24x7 support. DeKalb Medical Center chose PGP® Platinum Support because it provided 24x7 assistance. “Our operations also run 24x7,” Finney explains, “and we have files that need to be sent at specific times. If they’re not sent on schedule, it creates trouble for our billing department. So far, we’ve had minimal problems.”

Reduced help desk calls. The IS Administrator said the internal introduction to encrypted email was nearly seamless. “There was almost zero impact on internal users. We created documents explaining how external recipients receive and reply to secure messages to make the process easier for them, and we included a phone number for assistance. The documents alleviated a lot of the help desk’s workload, and we also posted them on our PGP Universal Server. Although the PGP solution has been running for about a year, the help desk has received very few calls.” According to Finney, “Our help desk loves the PGP solution. They have minimal interaction with it. It encrypts and moves email. About the only thing they have to do is to reset someone’s password if they’ve forgotten it. Apart from that, they don’t have to do anything. They simply log on, do what they have to do, and that’s it.”

Finney rates the performance of the PGP solutions as phenomenal. She has not received any complaints from either FTP or email users. She also likes the scalability: “We bought this solution to last us at least 3 years, but it will probably last at least 5 because PGP Universal Gateway Email is very scalable.”

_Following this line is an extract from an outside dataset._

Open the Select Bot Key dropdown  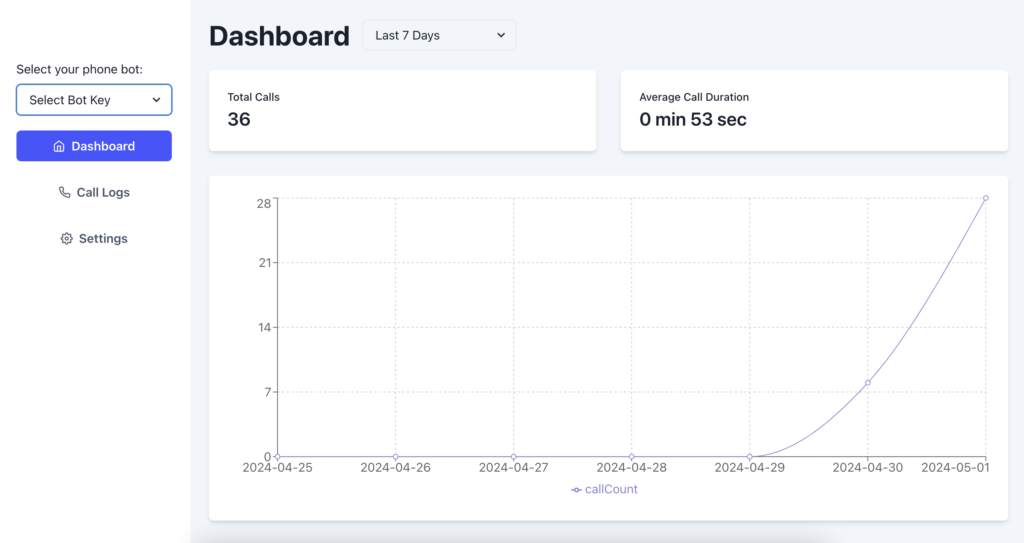(93, 100)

Enhanced customer service. “Before we introduced PGP Universal Gateway Email, our Customer Service department was not allowed to transmit patient information by email even if the request from the patient came in by email,” Finney says. “Instead, Customer Service had to pick up the phone and call them. Now, the combination of our content-filtering MTA and PGP Universal Gateway Email allows them to answer requests directly by email. They can even have extended ‘conversations’ with patients and physicians via email and include account numbers and codes without having to worry about whether it needs to be protected or whether it’s confidential.”

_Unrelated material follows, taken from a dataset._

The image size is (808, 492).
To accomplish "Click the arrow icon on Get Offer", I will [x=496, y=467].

The IS Administrator is now seeing an increase in email traffic. “DeKalb Medical Center actively promotes the use of email by patients to communicate with the medical center. This capability means more choice for our patients and lower costs for us, so it’s a great deal for both sides,” she points out. “Our user response has been very positive. They love the fact that they can email without having to think about whether something needs to be secured.” Finney has also benefited. ”Because users no longer have to ask what information is confidential, my call volume has decreased. We now have a tool that does this job, and it’s doing exactly what it’s supposed to do—very well.”

Summary

Finney is very satisfied with the outcome of the project: “If I were to do this project again, I wouldn’t do anything differently. It was probably one of the best and most seamless implementations we’ve done. The solution came in, and three days later we were encrypting email. It was much easier than we’d anticipated.”

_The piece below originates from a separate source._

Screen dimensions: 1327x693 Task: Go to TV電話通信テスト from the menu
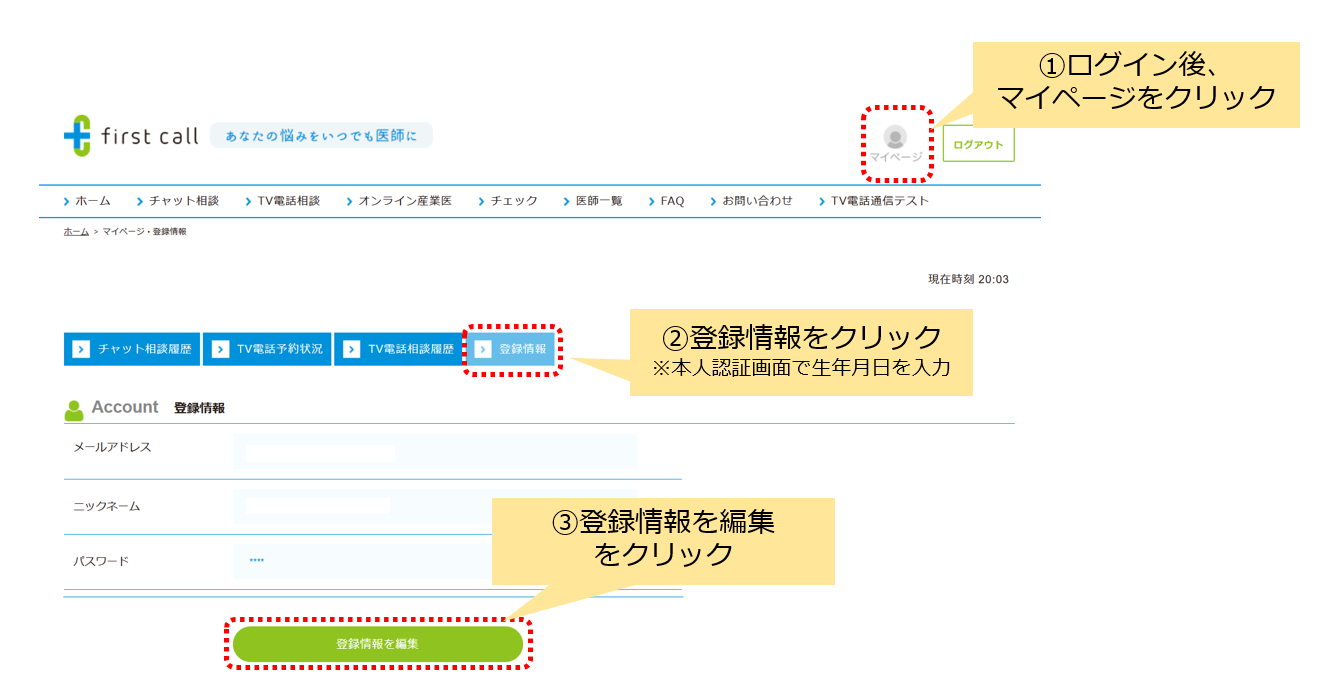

According to Finney, DeKalb Medical Center is looking at automating certain tasks in the future: “We’ve started to send out appointment information to patients via email, and we can now include instructions such as whether they could eat before a certain medical procedure without worrying about keeping that information confidential. This capability will make the process more cost-effective and create a better information exchange with patients.”

The PGP Encryption Platform. The PGP Encryption Platform reduces the complexities of protecting business data by enabling organizations to deploy and manage multiple encryption applications cost-effectively from a single management console. Deployed with the first encryption application, the PGP Encryption Platform makes installing a separate or additional infrastructure unnecessary when the organization needs other encryption applications. The PGP Encryption Platform supports the broadest range of integrated applications to secure email, laptops, desktops, instant messaging (IM), PDAs, network storage, FTP or bulk data transfers, and backups.